A posição da mulher dele certamente não foi nenhum obstáculo a isso. Aliás, a Fundação Clinton também está sendo investigada pelo FBI, como se ficou sabendo num desses últimos e delirantes dias. Em outra das revelações mais prejudicais, aparece até um amigo do amigo fazendo coisas feias e bem no coração do governo.
Peter Kadzik, que ocupa um posto importante no Departamento da Justiça, avisa Podesta do andamento interno das investigações sobre Hillary. Kadzik e Podesta, fizeram faculdade juntos, aproximaram-se ainda mais no governo de Bill Clinton, foram lobistas e deram motivos a Trump para denunciar, com razão, a corrupção moral da “máquina”. Quando Trump fala com superioridade moral sobre os adversários, a coisa está tenebrosa.
Outros e-mails mostram como funcionários Departamento de Estado continuaram a colaborar com Hillary depois que ela deixou o ministério, alimentando ainda mais o sentimento de que o casal Clinton tem o dom de corromper tudo em que põe as mãos.
Uma das mais curiosas consequências desse tsunami de revelações é que Julian Assange, ídolo da esquerda desde que propiciou o vazamento em massa de comunicações sigilosas do governo americano e outros, passou a ser cultuado pela direita mais entusiasmada. Só para relembrar: Assange vive entocado na embaixada do Equador em Londres para não responder por acusações de violência sexual na Suécia.
Um daqueles conspiracionistas que sempre aparecem nessas horas chegou a dizer que os e-mails de Podesta foram passados ao WikiLeaks por anônimos e heróicos funcionários dos serviços de inteligência. Dos Estados Unidos, não da Rússia, como dizem os democratas.

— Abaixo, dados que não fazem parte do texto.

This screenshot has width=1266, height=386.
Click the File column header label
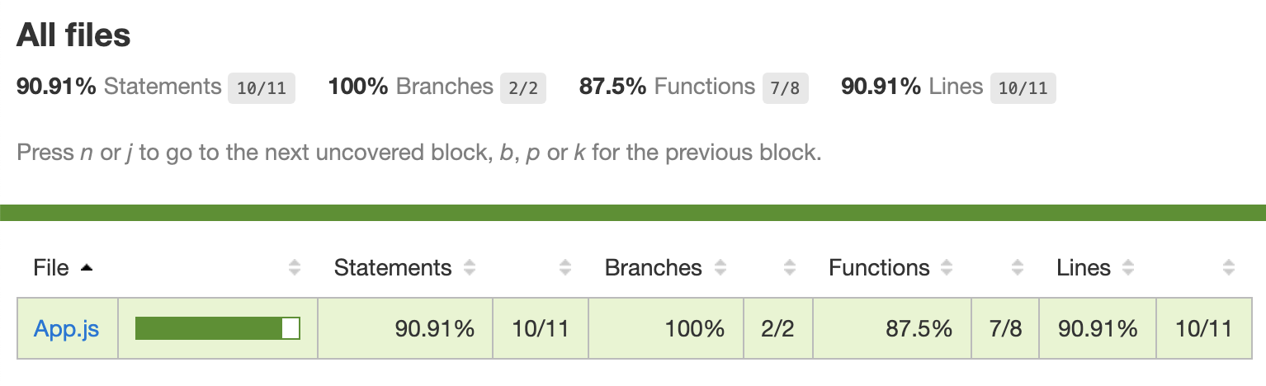click(51, 268)
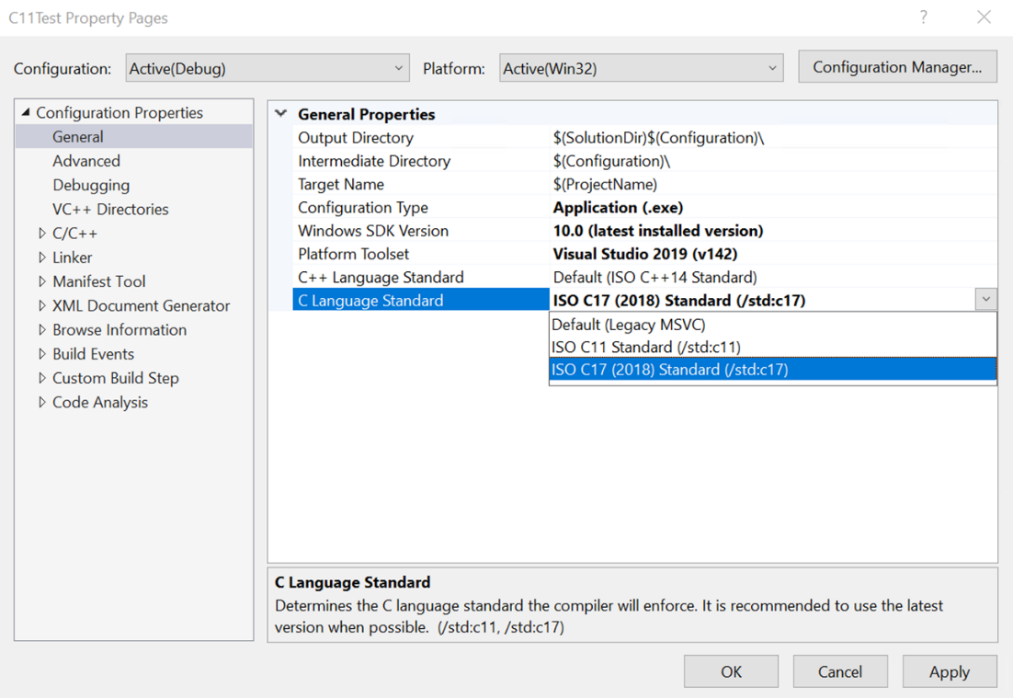Apply the property changes
Screen dimensions: 1013x698
(x=950, y=671)
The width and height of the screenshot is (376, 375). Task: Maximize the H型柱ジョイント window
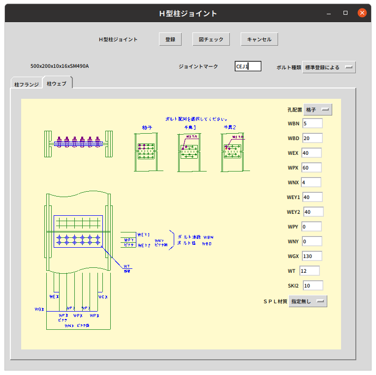click(x=345, y=13)
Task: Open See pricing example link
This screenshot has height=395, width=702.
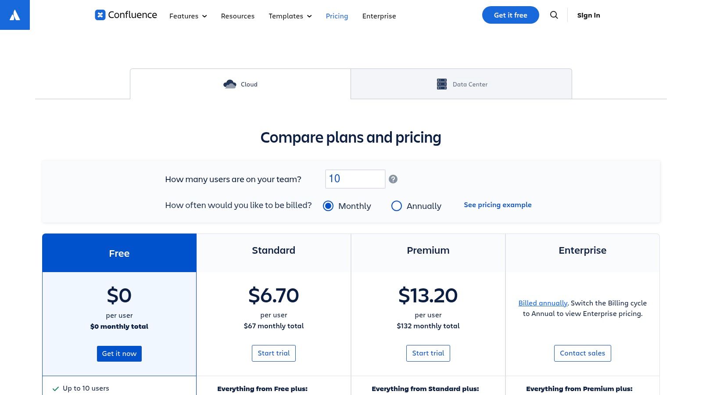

Só isso já dá uma ideia do clima delirante vigente nos dias finais da campanha. Aas perspectivas que se abrem depois da eleição também são de arrepiar: uma presidente eleita à sombra de escândalos e investigações que não se sabe onde vão dar, com o eleitorado perdedor achando que foi tudo armação. Ou um presidente Trump.